A manufacturing company produces two types of electronic components: processors and memory chips. Each processor requires $8.50 in raw materials...
GMAT Algebra : (Alg) Questions
A manufacturing company produces two types of electronic components: processors and memory chips. Each processor requires $8.50 in raw materials and each memory chip requires $6.20 in raw materials. The company allocates exactly $178.40 for raw materials to produce x processors and y memory chips. Which equation represents this situation?
- \(6.2\mathrm{x} + 8.5\mathrm{y} = 178.4\)
- \(8.5\mathrm{x} + 6.2\mathrm{y} = 178.4\)
- \(\mathrm{x} + \mathrm{y} = 178.4\)
- \(21.0\mathrm{x} + 28.8\mathrm{y} = 178.4\)
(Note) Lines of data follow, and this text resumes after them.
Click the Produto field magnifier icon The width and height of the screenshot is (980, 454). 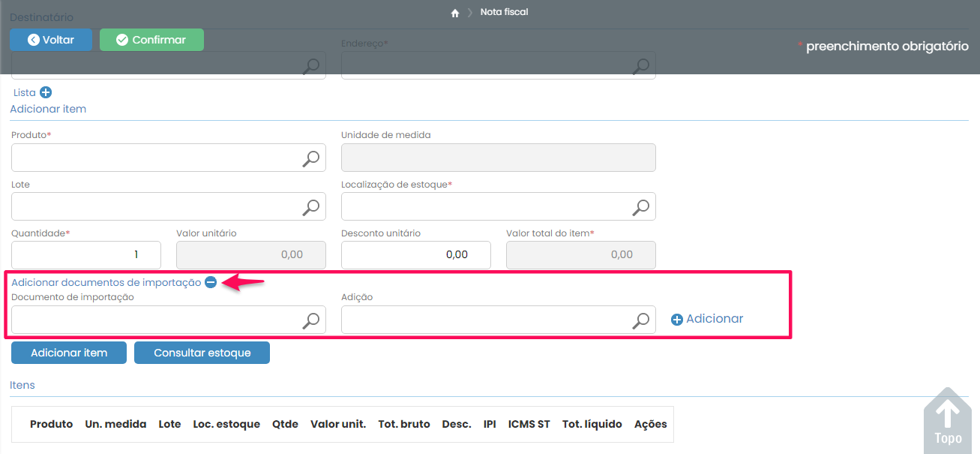(310, 158)
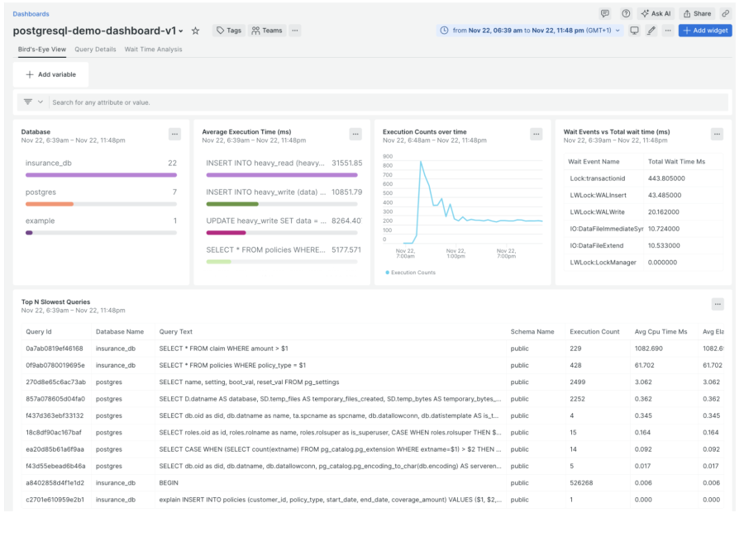
Task: Open the Execution Counts widget's ellipsis menu
Action: (x=537, y=134)
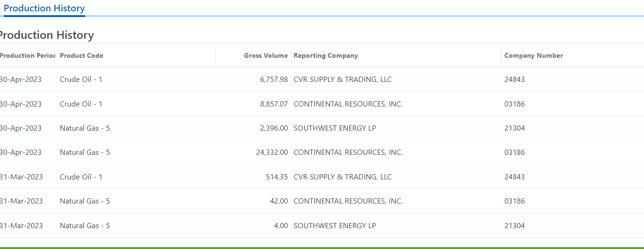Open the Production History tab
This screenshot has width=644, height=249.
click(44, 9)
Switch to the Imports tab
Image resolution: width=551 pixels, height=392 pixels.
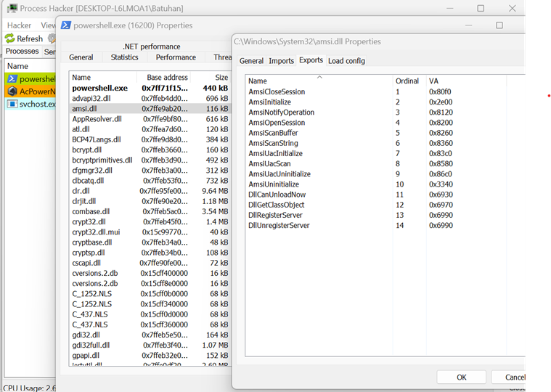(281, 61)
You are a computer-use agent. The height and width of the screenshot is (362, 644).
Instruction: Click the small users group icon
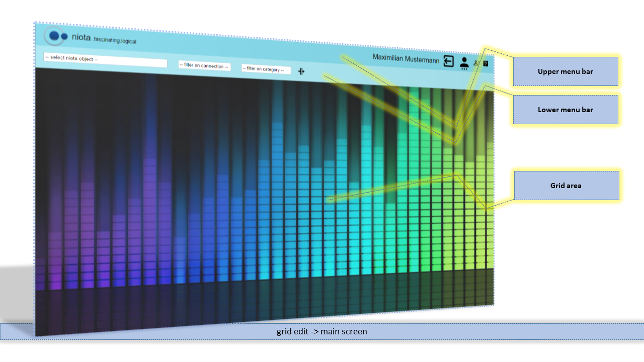tap(476, 63)
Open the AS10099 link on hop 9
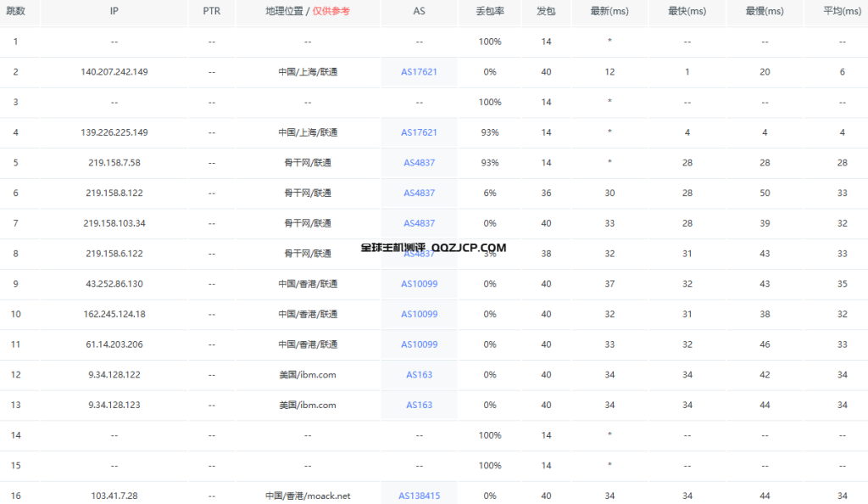The height and width of the screenshot is (504, 868). (x=419, y=283)
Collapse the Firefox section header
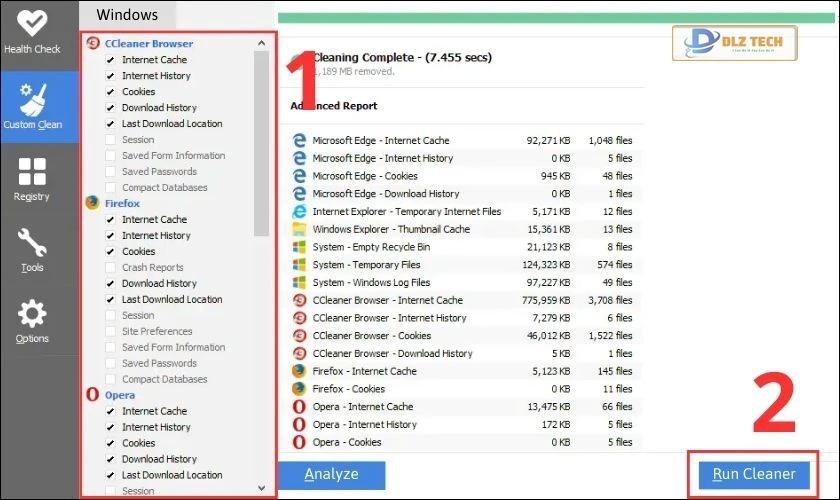Image resolution: width=840 pixels, height=500 pixels. pos(123,203)
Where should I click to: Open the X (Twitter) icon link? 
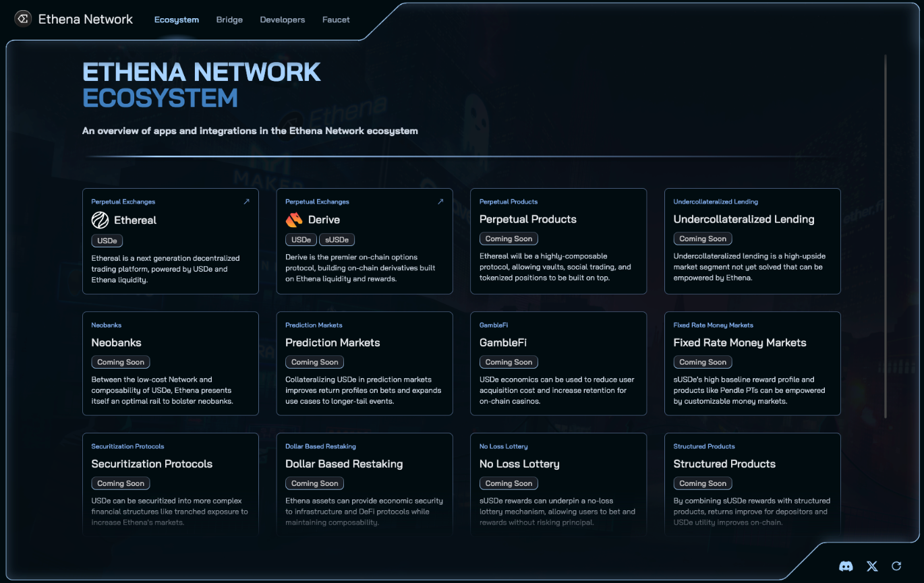point(872,566)
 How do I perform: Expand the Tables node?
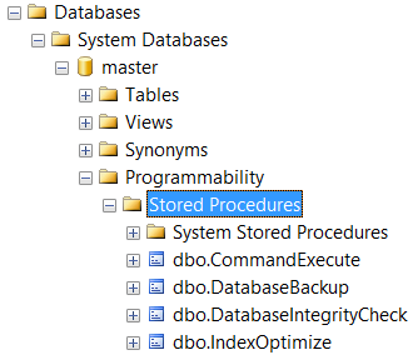(x=86, y=96)
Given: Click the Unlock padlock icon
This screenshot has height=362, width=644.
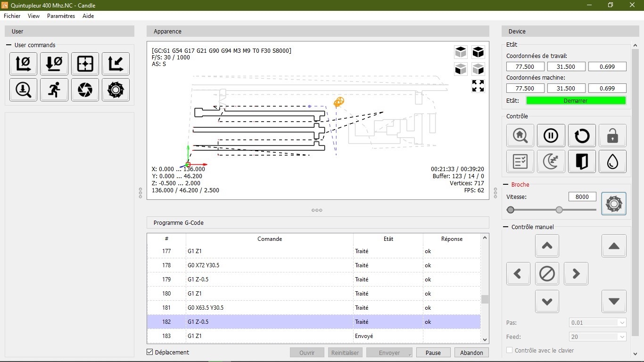Looking at the screenshot, I should tap(612, 136).
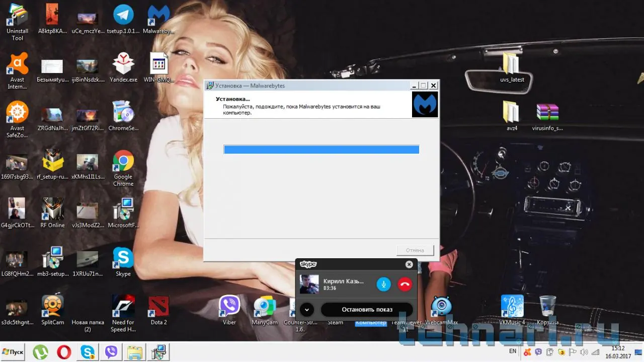This screenshot has height=362, width=644.
Task: Select the Dota 2 desktop shortcut
Action: [158, 308]
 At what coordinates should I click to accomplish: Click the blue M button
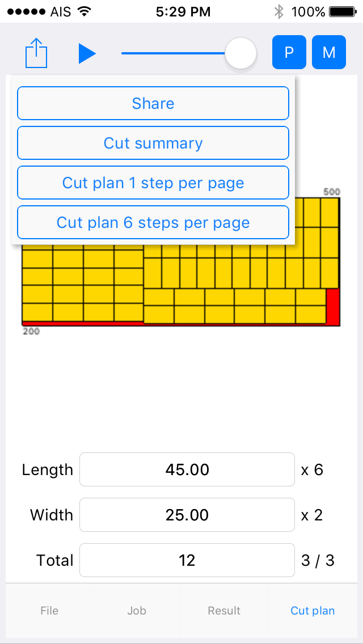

1. TRANSLATE the problem information
- Given information:
- Each processor requires \(\$8.50\) in raw materials
- Each memory chip requires \(\$6.20\) in raw materials
- Total budget allocated: \(\$178.40\)
- Variables: \(\mathrm{x}\) = processors, \(\mathrm{y}\) = memory chips
2. INFER the approach
- We need an equation that represents the total cost constraint
- The total cost of raw materials must equal the allocated budget
- This means: (cost per processor × number of processors) + (cost per memory chip × number of memory chips) = total budget
3. TRANSLATE each cost component
- Cost for x processors: \(\$8.50 \times \mathrm{x} = 8.5\mathrm{x}\) dollars
- Cost for y memory chips: \(\$6.20 \times \mathrm{y} = 6.2\mathrm{y}\) dollars
4. TRANSLATE the complete equation
- Total cost equation: \(8.5\mathrm{x} + 6.2\mathrm{y} = 178.4\)
- This matches choice (B)
Answer: B
Why Students Usually Falter on This Problem
Most Common Error Path:
Weak TRANSLATE skill: Students mix up which cost goes with which variable, reversing the coefficients to get \(6.2\mathrm{x} + 8.5\mathrm{y} = 178.4\).
They read "processors require $8.50" and "memory chips require $6.20" but then incorrectly assign the $8.50 to y (memory chips) and $6.20 to x (processors). This reversal happens when students don't carefully track which variable represents which product.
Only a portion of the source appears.